Anglican Action As Communion Consequences Kick In

Phrases such as 'Anglican action' and 'Communion consequences' may seem oxymoronic. But not today, as reported by the Anglican Communion News Service, including this:

"Last Thursday I sent letters to members of the Inter Anglican ecumenical dialogues who are from the Episcopal Church informing them that their membership of these dialogues has been discontinued. In doing so I want to emphasise again as I did in those letters the exceptional service of each and every person to that important work and to acknowledge without exception the enormous contribution each person has made.

I have also written to the person from the Episcopal Church who is a member of the Inter Anglican Standing Commission on Unity Faith and Order (IASCUFO), withdrawing that person’s membership and inviting her to serve as a Consultant to that body.

I have written to the Primate of the Anglican Church of Canada to ask whether its General Synod or House of Bishops has formally adopted policies that breach the second moratorium in the Windsor Report, authorising public rites of same-sex blessing.

At the same time I have written to the Primate of the Southern Cone, whose interventions in other provinces are referred to in the Windsor Continuation Group Report asking him for clarification as to the current state of his interventions into other provinces.

These are the actions which flow immediately from the Archbishop’s Pentecost Letter.

Looking forward, there are two questions in this area which I would like to see addressed: One is the relationship between the actions of a bishop or of a diocese and the responsibilities of a province for those actions – this issue is referred to in the Windsor Continuation Group Report para 48.

Data block:
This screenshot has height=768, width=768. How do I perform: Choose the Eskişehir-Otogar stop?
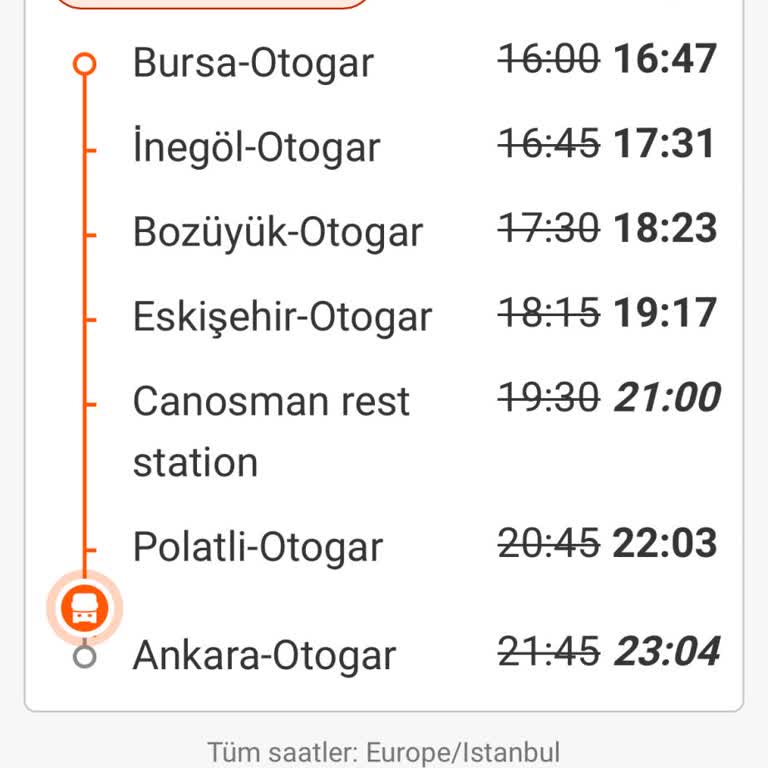[x=282, y=317]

Exercise instructions:
(a) Translate this sentence from the Anglican action excerpt into Spanish: "These are the actions which flow immediately from the Archbishop’s Pentecost Letter."
(b) According to the Anglican action excerpt, which news service reported these actions?
(c) Reproduce the part of the Anglican action excerpt starting at "These are the" and ending at "Report para 48.".

Results in order:
(a) Estas son las acciones que se derivan inmediatamente de la Carta de Pentecostés del Arzobispo.

(b) The Anglican Communion News Service reported them.

(c)
These are the actions which flow immediately from the Archbishop’s Pentecost Letter.

Looking forward, there are two questions in this area which I would like to see addressed: One is the relationship between the actions of a bishop or of a diocese and the responsibilities of a province for those actions – this issue is referred to in the Windsor Continuation Group Report para 48.